V-Order optimization

V-Order is a write-time optimization that applies VertiPaq-compatible sorting, encoding, and compression to Parquet files:

  • Power BI Direct Lake: 40-60% improvement in cold-cache queries
  • SQL analytics endpoint and Warehouse: Approximately 10% read performance improvement
  • Spark: No inherent read benefit; 15-33% slower writes

When to enable V-Order

V-Order provides the most benefit for:

  • Gold-layer tables serving Power BI Direct Lake
  • Tables frequently queried through SQL analytics endpoint
  • Read-heavy workloads where write performance is less critical

When to avoid V-Order

Consider disabling V-Order for:

  • Bronze-layer tables focused on ingestion speed
  • Spark-to-Spark pipelines where SQL and Power BI don't consume the data
  • Write-heavy workloads where data latency is critical

Configure V-Order

V-Order is disabled by default in new Fabric workspaces. To enable:

# Enable at session level (default for all writes)
spark.conf.set('spark.sql.parquet.vorder.default', 'true')

# Enable at table level
spark.sql("""
    ALTER TABLE schema_name.table_name 
    SET TBLPROPERTIES ('delta.parquet.vorder.enabled' = 'true')
""")

** Material shown **
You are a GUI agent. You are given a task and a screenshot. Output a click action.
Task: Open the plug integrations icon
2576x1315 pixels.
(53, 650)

* * *

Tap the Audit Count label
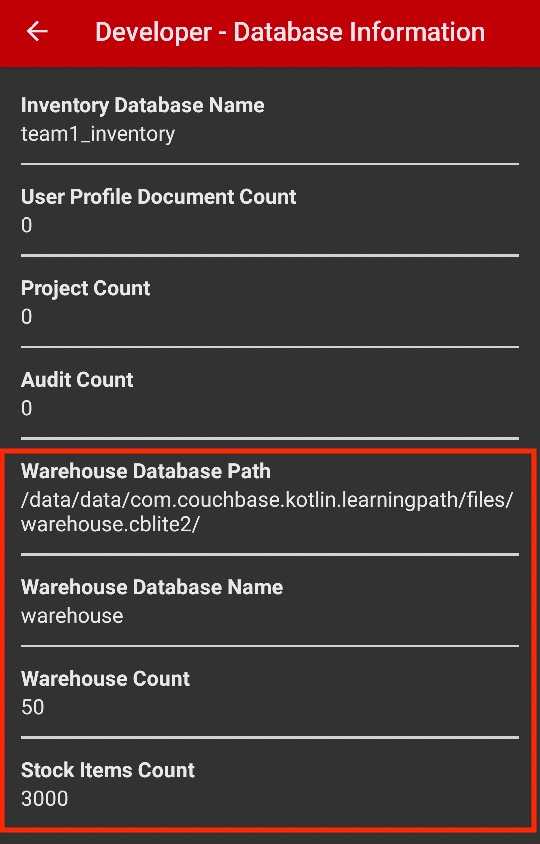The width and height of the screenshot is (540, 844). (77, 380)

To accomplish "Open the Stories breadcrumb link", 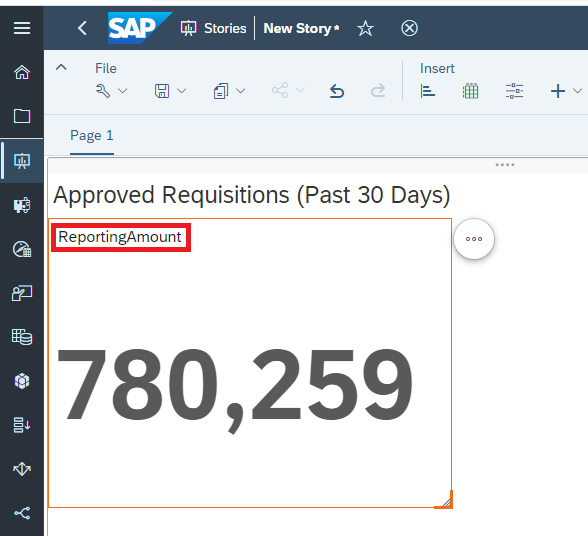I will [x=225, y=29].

** Given request A **
Answer these questions using the V-Order guide, one line each:
(i) What improvement in cold-cache queries does Power BI Direct Lake get?
(ii) Is V-Order on or off by default in new Fabric workspaces?
(iii) Which layer of tables, focused on ingestion speed, does the guide suggest leaving without V-Order?
** Given request B **
Decide whether each statement agrees with the V-Order guide. Answer yes or no, and quote the words that settle it.
(i) V-Order gives Spark a read benefit.
(ii) Gold-layer tables serving Power BI Direct Lake are a good fit for V-Order.
(iii) The SQL analytics endpoint and Warehouse see roughly a 10% gain in read performance.
** Given request C **
Extend the V-Order guide past its final line.

** Output A **
(i) 40-60%
(ii) Off (disabled by default)
(iii) Bronze-layer tables

** Output B **
(i) No: "Spark: No inherent read benefit; 15-33% slower writes"
(ii) Yes: "Gold-layer tables serving Power BI Direct Lake"
(iii) Yes: "Approximately 10% read performance improvement"

** Output C **
To selectively apply V-Order based on Direct Lake consumption, consider automating V-Order enablement for tables used in Direct Lake semantic models. Tables not consumed by Direct Lake can remain without V-Order for better write performance.

For more information, see Delta Lake table optimization and V-Order.

Liquid Clustering and Z-Order

Liquid Clustering

Liquid Clustering is the recommended approach for data organization. Unlike traditional partitioning, Liquid Clustering:

  • Adapts to changing query patterns
  • Requires OPTIMIZE to apply clustering
  • Provides better file skipping for filtered queries

Enable Liquid Clustering at table creation:

CREATE TABLE schema_name.table_name (
    id INT,
    category STRING,
    created_date DATE
) CLUSTER BY (category)

Z-Order

Z-Order colocates related data in the same files, so you get better query performance on filter predicates.

OPTIMIZE schema_name.table_name ZORDER BY (column1, column2)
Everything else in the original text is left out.